Entries for locating words and elements:
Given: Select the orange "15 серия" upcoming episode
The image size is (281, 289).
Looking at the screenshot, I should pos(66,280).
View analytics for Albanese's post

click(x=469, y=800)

**EXERCISE INSTRUCTIONS**.
Reproduce each line of the records above verbatim.

**RESULT OF THE EXERCISE**.
Given: Select the orange "15 серия" upcoming episode
The image size is (281, 289).
Looking at the screenshot, I should pos(66,280).
View analytics for Albanese's post

click(x=469, y=800)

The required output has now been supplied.